The young swordsman had noticed cuts in his clothes and no weapon. There was not a chance anyone would go into these woods without one so he must have lost it.
“Did you…uh, get anything from him, Jazai?” he asked and gestured toward his friend's book.
The boy looked down and nodded quickly. “Yeah, he was easy. Either he didn’t use his anima to protect himself or he was too frightened to care.”
“He can run rather quickly without anima,” Asla remarked as she frowned, her keen gaze fixed on the road where she could now see the stranger in the far distance where the road curved again.
“It looks like his name is Flynn and he is a member of a small hunter’s guild in Malo,” Jazai said, reading the information in his book.
“Malo—that’s a couple of towns over from the village we got the request from,” Devol remarked.
The scholar nodded again. “Yep. From what I can see, they didn’t send the mission to us immediately. The village put up a bounty first to try to deal with it. I guess his guild thought they could claim it if they hurried.”

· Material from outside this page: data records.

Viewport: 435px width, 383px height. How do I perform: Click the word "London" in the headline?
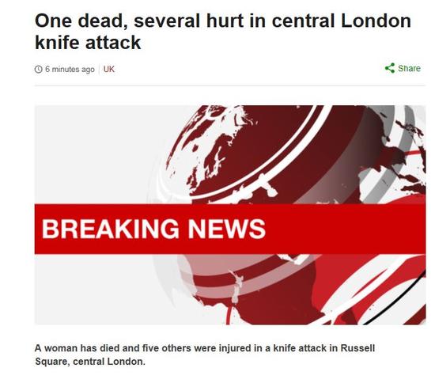pos(376,21)
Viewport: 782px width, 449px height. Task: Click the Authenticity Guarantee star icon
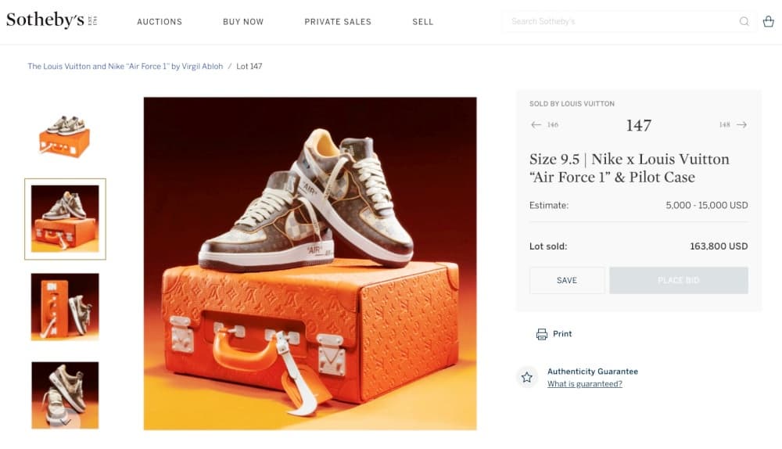(527, 377)
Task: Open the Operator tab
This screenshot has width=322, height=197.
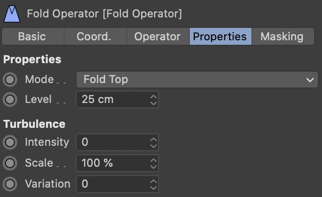Action: (158, 36)
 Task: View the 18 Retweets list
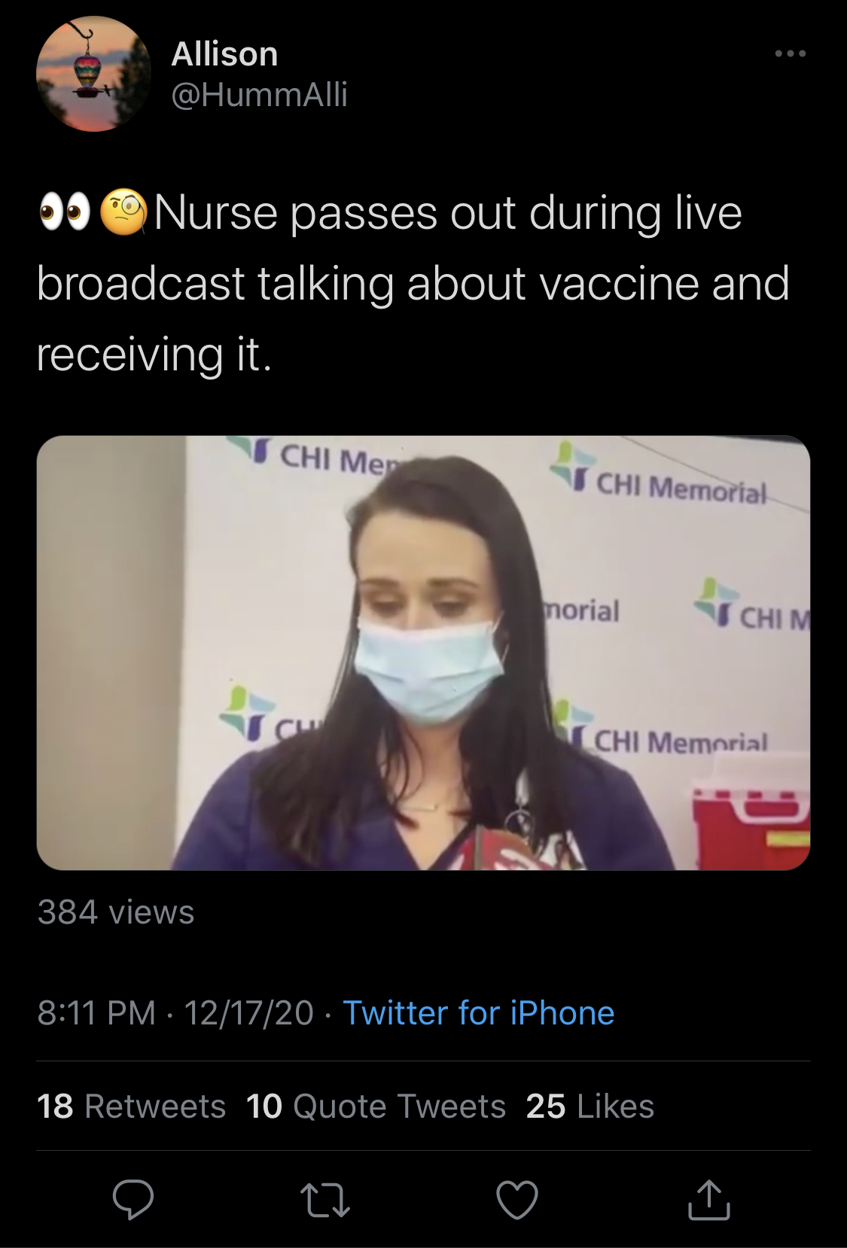tap(131, 1106)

Asla shifted her gaze to the trees, “Are there others in the forest?”
“There were at the beginning,” Jazai replied and closed his book. “The last passage says he is the only survivor—or as far as he knows, anyway.”
The three teammates turned their attention to the forest again and studied it in silence for a moment. No animal calls or flayer screeches issued from the woods, only the gentle sighs of the wind that threaded through the darkness between the trees.
“So are we sure we don’t want to have a plan before we head in there?” Devol asked.
“I assumed we would simply go in and kill them,” Jazai responded with a nonchalant shrug and his anima flared. “But if you have something a little more detailed, I’m willing to hear you out.”
The swordsman looked at Asla, who mirrored the scholar’s shrug and activated her anima as she and Jazai began to enter the forest. The young swordsman sighed, drew his blade, and brought his anima out as he followed his two friends into the shadowy woods.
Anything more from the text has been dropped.